§ **Exercise aim**
Recast the data lines from the one containing "You are a computer-use agent. Screen" through the one containing "Collapse the ul", inclusive, as a JSON list of strings with one string per line and no blank lines.

---------- Record list ----------

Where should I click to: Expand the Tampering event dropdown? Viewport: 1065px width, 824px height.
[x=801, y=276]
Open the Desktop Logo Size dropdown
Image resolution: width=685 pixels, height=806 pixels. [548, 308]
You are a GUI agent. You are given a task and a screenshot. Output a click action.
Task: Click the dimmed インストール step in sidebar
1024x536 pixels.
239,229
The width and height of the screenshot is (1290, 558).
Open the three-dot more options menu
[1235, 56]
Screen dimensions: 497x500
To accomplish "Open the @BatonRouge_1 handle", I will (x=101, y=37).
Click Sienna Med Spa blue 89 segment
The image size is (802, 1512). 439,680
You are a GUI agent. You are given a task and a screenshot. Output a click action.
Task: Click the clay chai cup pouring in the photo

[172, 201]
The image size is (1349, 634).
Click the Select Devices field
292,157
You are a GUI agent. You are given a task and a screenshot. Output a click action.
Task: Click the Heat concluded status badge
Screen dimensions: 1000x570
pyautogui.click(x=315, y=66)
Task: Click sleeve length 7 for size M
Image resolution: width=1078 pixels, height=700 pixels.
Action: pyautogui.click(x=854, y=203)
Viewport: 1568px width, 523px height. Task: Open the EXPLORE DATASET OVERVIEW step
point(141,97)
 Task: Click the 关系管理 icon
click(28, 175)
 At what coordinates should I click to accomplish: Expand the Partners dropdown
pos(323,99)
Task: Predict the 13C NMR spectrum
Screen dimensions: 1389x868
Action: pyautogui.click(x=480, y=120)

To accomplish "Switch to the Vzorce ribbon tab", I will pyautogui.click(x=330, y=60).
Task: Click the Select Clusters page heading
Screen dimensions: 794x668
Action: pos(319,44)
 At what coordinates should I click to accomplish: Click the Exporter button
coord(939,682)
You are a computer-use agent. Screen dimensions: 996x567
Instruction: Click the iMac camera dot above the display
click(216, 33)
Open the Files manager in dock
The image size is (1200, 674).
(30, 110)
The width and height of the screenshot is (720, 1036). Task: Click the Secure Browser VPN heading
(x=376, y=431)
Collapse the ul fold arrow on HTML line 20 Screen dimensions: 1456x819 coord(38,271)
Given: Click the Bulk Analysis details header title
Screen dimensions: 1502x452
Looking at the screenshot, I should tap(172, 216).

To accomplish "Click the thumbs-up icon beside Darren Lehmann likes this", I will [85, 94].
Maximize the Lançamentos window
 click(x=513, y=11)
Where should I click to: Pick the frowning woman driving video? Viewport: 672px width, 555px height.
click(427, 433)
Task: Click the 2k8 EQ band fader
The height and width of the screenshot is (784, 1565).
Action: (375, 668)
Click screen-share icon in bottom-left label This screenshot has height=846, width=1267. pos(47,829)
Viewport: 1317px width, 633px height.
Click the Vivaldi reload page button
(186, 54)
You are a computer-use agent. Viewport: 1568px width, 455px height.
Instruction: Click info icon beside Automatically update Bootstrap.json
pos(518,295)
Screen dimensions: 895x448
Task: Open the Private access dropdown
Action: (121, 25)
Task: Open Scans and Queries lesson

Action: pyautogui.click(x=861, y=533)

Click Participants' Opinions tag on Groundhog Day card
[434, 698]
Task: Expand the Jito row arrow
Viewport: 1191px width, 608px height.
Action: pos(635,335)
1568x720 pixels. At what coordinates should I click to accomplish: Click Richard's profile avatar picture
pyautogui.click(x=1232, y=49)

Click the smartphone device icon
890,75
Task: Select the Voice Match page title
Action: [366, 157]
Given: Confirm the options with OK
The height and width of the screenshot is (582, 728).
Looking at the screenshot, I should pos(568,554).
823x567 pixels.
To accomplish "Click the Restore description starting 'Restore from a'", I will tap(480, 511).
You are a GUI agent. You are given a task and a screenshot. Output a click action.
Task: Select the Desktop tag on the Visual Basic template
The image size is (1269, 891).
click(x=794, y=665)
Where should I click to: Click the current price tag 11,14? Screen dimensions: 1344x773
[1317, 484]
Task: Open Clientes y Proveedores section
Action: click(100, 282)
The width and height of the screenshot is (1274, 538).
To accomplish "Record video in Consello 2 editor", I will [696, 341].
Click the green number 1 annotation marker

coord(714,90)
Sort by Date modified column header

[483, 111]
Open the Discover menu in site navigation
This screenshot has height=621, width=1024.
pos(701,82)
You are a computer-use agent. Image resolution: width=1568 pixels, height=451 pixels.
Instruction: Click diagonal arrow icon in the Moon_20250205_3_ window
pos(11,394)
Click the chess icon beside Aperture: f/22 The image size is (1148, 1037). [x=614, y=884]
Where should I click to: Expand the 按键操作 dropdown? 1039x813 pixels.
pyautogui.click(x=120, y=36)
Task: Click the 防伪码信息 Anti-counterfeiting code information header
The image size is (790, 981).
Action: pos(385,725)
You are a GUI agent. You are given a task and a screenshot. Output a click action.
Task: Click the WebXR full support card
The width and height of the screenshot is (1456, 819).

----------

§ **Result of the task**
[
  "You are a computer-use agent. Screen dimensions: 996x567",
  "Instruction: Click the iMac camera dot above the display",
  "click(216, 33)",
  "Open the Files manager in dock",
  "The image size is (1200, 674).",
  "(30, 110)",
  "The width and height of the screenshot is (720, 1036). Task: Click the Secure Browser VPN heading",
  "(x=376, y=431)",
  "Collapse the ul fold arrow on HTML line 20 Screen dimensions: 1456x819 coord(38,271)"
]